Gesucht wird ein Mann mit weißer Weste, der bei der Parlamentswahl im Mai gegen Premierminister Tony Blair antritt. Der Aufruf kam von einer der führenden linksorientierten Zeitungen Großbritanniens, dem Guardian, in Anspielung auf den Journalisten Martin Bell, der als politischer Saubermann 2001 gegen den konservativen Unterhausabgeordneten Neil Hamilton antrat, der damals der Bestechung beschuldigt worden war. Heute weiß man: Bells unabhängige Kandidatur war eine Erfindung des PR-Managers der Labour Party, Alistair Campbell. Doch seinerzeit wurde sie als Protest gegen die politische Klasse gefeiert. Auch dieses Jahr hoffte die von Blair enttäuschte britische Linke offenbar wieder, mit Korruptionsvorwürfen gegen die amtierende Regierung punkten zu können.
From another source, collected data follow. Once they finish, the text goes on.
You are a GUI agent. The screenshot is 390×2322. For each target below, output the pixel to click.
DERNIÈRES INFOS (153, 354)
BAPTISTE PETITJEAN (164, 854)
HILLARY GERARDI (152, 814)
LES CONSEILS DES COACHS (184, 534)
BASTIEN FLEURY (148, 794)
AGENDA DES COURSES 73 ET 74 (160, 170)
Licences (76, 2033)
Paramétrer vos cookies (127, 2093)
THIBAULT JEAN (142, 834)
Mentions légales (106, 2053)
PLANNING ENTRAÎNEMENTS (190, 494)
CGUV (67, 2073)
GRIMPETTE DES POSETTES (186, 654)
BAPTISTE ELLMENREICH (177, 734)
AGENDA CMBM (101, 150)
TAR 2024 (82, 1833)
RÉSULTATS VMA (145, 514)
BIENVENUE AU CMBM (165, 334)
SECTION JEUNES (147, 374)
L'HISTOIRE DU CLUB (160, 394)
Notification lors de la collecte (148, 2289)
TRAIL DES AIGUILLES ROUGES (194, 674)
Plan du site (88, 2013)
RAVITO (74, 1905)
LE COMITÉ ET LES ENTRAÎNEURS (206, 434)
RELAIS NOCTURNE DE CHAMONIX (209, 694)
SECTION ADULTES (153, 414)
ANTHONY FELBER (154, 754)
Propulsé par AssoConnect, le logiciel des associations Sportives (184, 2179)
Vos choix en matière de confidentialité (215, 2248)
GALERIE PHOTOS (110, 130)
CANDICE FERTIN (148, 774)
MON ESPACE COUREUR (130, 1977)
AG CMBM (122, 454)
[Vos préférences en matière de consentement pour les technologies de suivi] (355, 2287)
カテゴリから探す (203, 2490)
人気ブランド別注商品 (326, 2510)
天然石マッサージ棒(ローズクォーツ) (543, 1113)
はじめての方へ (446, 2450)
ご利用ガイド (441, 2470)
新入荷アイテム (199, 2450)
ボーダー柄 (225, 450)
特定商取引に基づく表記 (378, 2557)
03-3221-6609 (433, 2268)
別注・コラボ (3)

Das gilt unter etwas anderen Vorzeichen auch für die deutsche CDU: sie hofft, die Visa-Affäre und der Ansehensverlust der Grünen werde ihr bei den bevorstehenden Landtagswahlen in Nordrhein-Westfalen Gewinne bescheren. Seit Monaten wird Deutschland mit Vorgängen im deutschen Außenministerium traktiert, die mindestens drei Jahre zurückliegen und mit der anstehenden Wahlentscheidung inhaltlich rein gar nichts zu tun haben. Aber scheinbar trauen Politiker ihren eigenen inhaltlichen Standpunkten weniger Mobilisierungskraft zu als dem unwürdigen Spiel mit dem verbreiteten Misstrauen gegenüber „denen da oben“.


Mitte der 90er-Jahre häuften sich in der ganzen westlichen Welt politische Skandalberichte über Bestechung, Machtmissbrauch und sexuelles Fehlverhalten führender Politiker. Am bedeutendsten war der „Tangentopoli“-Skandal in Italien. Hier ermittelten die Untersuchungsrichter gegen die Führer der wichtigsten politischen Parteien, Giulio Andreotti von den Christdemokraten (DC) und Bettino Craxi von den Sozialisten (PSI). Höhepunkt des Skandals war die Amtsenthebung der Regierung durch die Mailänder Untersuchungsrichter, die seither der politischen Klasse des Landes immer wieder gerichtlich auf den Zahn fühlen. Doch auch andere Regierungen wurden durch Skandale erschüttert, angefangen bei der von Premier Deheane in Belgien, wo am 20. Oktober 1996 in Brüssel 250.000 Demonstranten führende Politiker der Mittäterschaft bei Kindesmissbrauch beschuldigten, bis hin zur Verwicklung der Clinton-Regierung in die „Whitewater“-Untersuchung unter Kenneth Starr, in deren Gefolge die Affäre des Präsidenten mit Monica Lewinsky aufgedeckt wurde.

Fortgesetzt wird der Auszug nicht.